We are often asked to review new eyewear, new sunglasses, new lenses, pretty much anything optical. As you can imagine, it’s sort of fun trying out the latest and greatest or any product. Sometimes the samples are wonderful and exciting and sometimes they are just plain awful. Like anything in life, not everything is a home run.
We were asked recently by an online retailer of reading glasses to test out some of their pieces and being that I am a good number of birthdays north of forty and still a somewhat voracious reader, readily agreed.
I was sent a dozen various premade reading glasses, the kind you buy online or in grocery or drug store for somewhere between $10 and $30. I excitedly opened the box when it arrived in my office and thumbed through the various sample styles of readers, most with a single vision lens and a couple with a plano up top and the reader below in a traditional bifocal layout.
I put the first pair on and was shocked at wearing a pair of true reading glasses for the first time in maybe 10 years. Yes, if I held the book 12-14 inches from my face, everything was perfectly focused. However, everything closer or further away was a total blur. “This can’t be right,” I told myself. I tried on another pair and the focus was a much more comfortable 16-18 inches from my eyes. It turns out the first pair were clearly marked at a slightly higher plus (+) prescription that I normally use.
I tried on another pair and another. I couldn’t get over how limited the field of vision was. I kept thinking to myself, how can anyone wear plain old reading glasses? Have I been too spoiled over these so many years wearing progressive lenses? These readers have such a limited use, no wonder people buy several pairs, they can’t be used for anything but reading…or close up work.
Theoretically, the lenses in the majority of ready-made reading glasses are centered in the frame opening. The buyer’s eyes might perfectly align with that centering, more than likely they do not. Most consumers of reading glasses don’t know this and get by with whatever they have bought. Out of the 12 pair I was sent, one pair of metal frames had not been buffed smooth and scratched my head putting them on and taking them off. I tested a total of 7 pairs on a lensometer to precisely measure the powers and axis of each pair. While the powers were within 10% of the stickers, one pair was a whole diopter off in verticle indifference and another pair were the same horizontally. Another pair had a pupil distance somewhere around 63, which would be great if I doubled my size, but even then, these weren’t extra large frames. Another pair were cut 2 millimeters difference from the center for the same pair.
Those sort of errors are something you would never see an optical shop run by professionals ever release to a customer. They would be remade before they ever left the lab. However, drug stores and grocery stores don’t have lensometers and trust the reading glasses they buy are optically accurate.
Of course, no one reasonably expects a ready-made reading glass purchased for $10-$30 at a convenience store to be anywhere near the quality of a pair of glasses custom crafted for their eyes, or do they? Surely no Optometrist tells a patient to stop by a drug store on the way home after prescribing their first pair of readers.

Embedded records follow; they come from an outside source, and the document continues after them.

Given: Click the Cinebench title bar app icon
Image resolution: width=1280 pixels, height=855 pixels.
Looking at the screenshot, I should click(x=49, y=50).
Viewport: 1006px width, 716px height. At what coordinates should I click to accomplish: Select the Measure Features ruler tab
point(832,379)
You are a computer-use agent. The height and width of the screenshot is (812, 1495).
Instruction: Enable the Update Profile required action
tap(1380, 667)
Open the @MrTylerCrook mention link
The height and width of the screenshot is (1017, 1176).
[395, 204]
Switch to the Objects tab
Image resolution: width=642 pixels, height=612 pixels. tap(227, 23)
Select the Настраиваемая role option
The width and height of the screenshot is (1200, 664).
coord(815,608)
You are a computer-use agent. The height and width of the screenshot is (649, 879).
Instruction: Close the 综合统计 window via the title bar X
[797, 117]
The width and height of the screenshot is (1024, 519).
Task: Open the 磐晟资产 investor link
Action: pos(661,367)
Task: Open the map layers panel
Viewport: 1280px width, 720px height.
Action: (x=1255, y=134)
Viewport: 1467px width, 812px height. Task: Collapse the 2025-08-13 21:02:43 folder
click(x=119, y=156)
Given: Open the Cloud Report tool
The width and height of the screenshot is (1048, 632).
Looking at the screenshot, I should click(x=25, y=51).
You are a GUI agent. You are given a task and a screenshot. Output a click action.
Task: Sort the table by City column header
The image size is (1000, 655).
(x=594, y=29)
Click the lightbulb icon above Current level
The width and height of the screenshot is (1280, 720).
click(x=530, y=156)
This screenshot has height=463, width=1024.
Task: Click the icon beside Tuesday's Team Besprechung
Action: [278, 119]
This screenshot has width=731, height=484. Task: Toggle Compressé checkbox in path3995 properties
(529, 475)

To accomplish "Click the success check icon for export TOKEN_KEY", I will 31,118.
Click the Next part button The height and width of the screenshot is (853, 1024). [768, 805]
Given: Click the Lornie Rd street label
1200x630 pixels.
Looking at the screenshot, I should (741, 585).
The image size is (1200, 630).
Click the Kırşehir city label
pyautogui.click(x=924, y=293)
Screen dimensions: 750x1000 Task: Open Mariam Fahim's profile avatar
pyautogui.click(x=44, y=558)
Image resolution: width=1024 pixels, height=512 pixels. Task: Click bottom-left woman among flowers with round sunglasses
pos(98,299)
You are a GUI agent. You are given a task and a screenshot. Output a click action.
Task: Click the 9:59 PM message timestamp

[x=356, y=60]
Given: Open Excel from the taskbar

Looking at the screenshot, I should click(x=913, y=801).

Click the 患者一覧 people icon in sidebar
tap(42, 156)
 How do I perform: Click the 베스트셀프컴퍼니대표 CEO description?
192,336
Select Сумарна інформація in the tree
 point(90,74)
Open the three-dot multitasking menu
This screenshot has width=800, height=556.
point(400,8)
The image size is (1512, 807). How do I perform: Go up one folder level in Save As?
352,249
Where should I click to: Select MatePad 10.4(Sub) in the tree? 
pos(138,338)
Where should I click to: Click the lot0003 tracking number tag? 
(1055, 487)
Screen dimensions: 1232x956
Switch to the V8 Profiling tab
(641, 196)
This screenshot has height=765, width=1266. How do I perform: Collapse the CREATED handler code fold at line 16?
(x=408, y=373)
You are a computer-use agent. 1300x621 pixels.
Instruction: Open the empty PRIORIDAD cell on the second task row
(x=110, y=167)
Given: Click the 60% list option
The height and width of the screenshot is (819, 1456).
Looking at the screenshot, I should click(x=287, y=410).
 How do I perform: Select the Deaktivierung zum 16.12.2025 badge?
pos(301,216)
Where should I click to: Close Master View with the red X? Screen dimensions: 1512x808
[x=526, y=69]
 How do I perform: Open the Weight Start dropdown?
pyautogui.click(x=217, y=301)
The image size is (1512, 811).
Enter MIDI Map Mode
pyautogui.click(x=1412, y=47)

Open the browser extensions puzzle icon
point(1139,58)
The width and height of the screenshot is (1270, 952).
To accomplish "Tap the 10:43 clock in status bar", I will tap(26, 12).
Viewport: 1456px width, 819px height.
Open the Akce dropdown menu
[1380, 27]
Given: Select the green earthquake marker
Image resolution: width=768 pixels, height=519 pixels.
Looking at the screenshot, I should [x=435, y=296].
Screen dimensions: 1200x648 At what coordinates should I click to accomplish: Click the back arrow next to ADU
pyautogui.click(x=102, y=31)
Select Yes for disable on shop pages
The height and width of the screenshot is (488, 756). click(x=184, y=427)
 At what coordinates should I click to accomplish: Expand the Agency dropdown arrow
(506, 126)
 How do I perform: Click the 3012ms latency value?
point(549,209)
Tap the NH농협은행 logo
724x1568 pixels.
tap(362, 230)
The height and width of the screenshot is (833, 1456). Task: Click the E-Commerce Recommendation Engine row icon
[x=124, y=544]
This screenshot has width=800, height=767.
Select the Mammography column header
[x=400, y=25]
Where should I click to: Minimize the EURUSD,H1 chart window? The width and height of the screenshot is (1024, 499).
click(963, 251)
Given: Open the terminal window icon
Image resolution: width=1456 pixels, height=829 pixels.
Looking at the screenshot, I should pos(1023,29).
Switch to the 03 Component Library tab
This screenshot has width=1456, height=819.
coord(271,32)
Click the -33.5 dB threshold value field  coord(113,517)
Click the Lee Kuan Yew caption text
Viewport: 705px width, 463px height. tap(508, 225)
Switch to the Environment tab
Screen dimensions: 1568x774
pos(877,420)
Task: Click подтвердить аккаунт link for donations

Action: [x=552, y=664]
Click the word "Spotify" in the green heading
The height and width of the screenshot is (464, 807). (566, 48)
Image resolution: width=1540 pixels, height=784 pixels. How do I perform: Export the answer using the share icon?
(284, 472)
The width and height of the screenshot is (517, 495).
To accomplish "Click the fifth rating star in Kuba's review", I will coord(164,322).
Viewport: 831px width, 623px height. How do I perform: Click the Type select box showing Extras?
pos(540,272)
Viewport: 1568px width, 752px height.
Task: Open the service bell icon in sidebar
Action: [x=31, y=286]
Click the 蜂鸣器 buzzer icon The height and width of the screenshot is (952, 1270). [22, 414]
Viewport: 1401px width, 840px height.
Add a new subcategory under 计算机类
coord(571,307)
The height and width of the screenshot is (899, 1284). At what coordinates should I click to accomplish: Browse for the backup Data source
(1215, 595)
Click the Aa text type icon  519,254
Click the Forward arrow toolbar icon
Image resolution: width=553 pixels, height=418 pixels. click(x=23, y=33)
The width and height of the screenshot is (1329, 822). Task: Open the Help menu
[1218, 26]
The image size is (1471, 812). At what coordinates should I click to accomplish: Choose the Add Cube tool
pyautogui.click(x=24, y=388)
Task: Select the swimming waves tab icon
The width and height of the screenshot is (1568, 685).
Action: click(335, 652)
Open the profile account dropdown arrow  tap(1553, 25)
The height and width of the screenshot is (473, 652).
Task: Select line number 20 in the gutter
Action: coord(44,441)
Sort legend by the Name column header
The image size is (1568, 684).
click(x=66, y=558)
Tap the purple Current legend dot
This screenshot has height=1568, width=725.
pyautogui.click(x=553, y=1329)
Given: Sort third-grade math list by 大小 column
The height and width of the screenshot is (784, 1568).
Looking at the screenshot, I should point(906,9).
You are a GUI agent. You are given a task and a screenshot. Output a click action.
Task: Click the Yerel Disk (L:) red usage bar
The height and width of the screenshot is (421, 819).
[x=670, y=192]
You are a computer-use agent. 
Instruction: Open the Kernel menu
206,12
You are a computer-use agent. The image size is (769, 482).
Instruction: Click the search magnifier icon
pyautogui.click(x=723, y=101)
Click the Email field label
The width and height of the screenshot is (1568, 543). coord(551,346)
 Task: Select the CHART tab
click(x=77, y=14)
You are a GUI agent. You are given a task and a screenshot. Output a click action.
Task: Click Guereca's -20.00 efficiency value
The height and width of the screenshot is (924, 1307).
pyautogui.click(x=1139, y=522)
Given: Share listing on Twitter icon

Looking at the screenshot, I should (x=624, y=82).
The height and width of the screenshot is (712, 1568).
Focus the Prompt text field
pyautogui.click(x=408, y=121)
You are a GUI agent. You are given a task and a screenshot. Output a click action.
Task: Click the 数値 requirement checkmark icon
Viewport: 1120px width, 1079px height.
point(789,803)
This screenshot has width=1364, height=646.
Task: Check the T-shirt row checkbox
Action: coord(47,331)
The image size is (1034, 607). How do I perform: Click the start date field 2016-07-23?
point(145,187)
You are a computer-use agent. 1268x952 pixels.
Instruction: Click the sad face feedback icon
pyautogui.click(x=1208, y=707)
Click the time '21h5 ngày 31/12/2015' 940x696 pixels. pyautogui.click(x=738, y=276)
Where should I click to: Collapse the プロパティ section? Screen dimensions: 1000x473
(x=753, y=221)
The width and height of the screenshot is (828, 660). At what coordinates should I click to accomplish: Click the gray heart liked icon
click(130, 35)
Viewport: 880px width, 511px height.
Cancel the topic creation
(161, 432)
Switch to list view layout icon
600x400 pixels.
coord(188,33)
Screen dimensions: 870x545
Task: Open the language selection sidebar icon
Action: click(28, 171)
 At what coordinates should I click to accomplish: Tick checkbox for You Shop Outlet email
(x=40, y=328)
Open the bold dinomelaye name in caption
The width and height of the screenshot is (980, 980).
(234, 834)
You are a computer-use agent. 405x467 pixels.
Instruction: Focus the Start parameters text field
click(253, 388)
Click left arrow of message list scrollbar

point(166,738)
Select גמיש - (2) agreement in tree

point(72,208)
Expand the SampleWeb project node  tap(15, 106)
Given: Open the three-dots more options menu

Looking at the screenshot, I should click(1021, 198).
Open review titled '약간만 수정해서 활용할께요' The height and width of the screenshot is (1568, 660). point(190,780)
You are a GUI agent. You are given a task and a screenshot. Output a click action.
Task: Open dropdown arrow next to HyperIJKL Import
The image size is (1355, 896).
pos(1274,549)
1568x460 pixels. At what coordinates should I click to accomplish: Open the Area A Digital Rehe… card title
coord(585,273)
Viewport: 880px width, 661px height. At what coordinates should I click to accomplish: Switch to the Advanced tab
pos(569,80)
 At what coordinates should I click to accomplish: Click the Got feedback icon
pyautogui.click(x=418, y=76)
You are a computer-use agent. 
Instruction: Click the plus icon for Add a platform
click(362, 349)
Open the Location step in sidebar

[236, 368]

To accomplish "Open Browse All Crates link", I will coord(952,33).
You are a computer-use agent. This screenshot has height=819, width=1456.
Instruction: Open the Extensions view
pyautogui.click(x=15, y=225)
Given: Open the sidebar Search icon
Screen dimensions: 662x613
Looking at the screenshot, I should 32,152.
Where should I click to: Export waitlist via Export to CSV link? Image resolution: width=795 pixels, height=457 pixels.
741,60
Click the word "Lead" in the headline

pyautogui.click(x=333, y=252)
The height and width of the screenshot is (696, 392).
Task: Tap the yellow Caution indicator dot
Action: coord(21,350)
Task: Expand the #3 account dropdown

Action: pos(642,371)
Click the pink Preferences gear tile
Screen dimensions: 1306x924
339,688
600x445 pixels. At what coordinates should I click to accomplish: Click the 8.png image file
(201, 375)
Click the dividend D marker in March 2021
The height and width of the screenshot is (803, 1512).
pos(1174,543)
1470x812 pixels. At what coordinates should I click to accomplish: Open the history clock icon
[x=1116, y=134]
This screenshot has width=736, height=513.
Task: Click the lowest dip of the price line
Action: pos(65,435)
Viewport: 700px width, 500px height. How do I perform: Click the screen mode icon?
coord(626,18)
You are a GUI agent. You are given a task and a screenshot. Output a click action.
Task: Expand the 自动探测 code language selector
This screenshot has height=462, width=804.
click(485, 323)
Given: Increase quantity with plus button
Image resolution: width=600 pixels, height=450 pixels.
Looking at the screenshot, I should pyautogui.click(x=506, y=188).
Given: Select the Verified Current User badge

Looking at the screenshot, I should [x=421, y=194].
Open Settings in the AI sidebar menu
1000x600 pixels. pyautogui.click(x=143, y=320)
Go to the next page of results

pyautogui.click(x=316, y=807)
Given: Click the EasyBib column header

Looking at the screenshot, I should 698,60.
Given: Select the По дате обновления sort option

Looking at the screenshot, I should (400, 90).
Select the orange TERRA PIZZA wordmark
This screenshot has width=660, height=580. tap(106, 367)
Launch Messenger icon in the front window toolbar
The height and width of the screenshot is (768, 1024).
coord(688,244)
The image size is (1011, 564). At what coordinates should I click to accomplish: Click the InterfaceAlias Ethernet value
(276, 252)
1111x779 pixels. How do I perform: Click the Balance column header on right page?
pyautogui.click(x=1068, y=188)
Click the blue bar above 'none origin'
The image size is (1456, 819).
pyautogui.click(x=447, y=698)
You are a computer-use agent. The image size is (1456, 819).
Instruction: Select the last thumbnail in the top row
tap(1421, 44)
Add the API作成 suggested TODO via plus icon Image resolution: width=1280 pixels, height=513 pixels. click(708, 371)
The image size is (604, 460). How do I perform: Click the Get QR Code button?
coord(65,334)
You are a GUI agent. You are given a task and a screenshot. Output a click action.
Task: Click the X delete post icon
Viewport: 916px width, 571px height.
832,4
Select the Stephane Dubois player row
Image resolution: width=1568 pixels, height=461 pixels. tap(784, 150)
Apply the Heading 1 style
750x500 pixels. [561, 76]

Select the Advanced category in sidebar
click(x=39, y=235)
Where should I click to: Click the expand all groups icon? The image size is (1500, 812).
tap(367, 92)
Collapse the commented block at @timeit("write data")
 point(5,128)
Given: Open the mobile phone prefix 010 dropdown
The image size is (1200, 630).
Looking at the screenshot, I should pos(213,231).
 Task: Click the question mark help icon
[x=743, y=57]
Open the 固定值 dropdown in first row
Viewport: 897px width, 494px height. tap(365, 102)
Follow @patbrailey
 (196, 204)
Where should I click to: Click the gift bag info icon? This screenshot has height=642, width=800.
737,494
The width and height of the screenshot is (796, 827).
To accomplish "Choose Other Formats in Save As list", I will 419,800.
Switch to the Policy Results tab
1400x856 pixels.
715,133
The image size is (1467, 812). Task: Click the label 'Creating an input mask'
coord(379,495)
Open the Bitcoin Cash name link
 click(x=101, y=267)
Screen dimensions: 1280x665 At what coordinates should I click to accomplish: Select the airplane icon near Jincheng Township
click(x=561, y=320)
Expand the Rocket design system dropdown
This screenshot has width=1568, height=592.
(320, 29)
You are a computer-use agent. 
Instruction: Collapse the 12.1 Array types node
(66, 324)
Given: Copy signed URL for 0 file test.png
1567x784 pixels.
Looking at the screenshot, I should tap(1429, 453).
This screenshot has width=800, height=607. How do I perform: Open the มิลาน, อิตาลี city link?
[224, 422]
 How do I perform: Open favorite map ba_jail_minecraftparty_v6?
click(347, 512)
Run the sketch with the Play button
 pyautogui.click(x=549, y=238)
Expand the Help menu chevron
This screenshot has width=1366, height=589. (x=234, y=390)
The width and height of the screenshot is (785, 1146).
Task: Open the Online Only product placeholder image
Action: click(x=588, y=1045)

Yes, there are some very well made reading glasses out there for ECP’s to stock their stores with. You see them at Vision Expo. These are companies who care that their ready-made reading glasses are not just good looking and stylish but meet quality optical standards. Companies like EyeOs, eyebobs, and Scojo, to name just a very few. When it comes to aids for the blind and visually impaired, there are plenty of choices to ranging from blue light protection to magnifiers (check here).
What are ECP’s doing to educate your customers as the vast difference between most ready-made readers and some of the better-made reading glasses, or more to the point, custom-made reading glasses?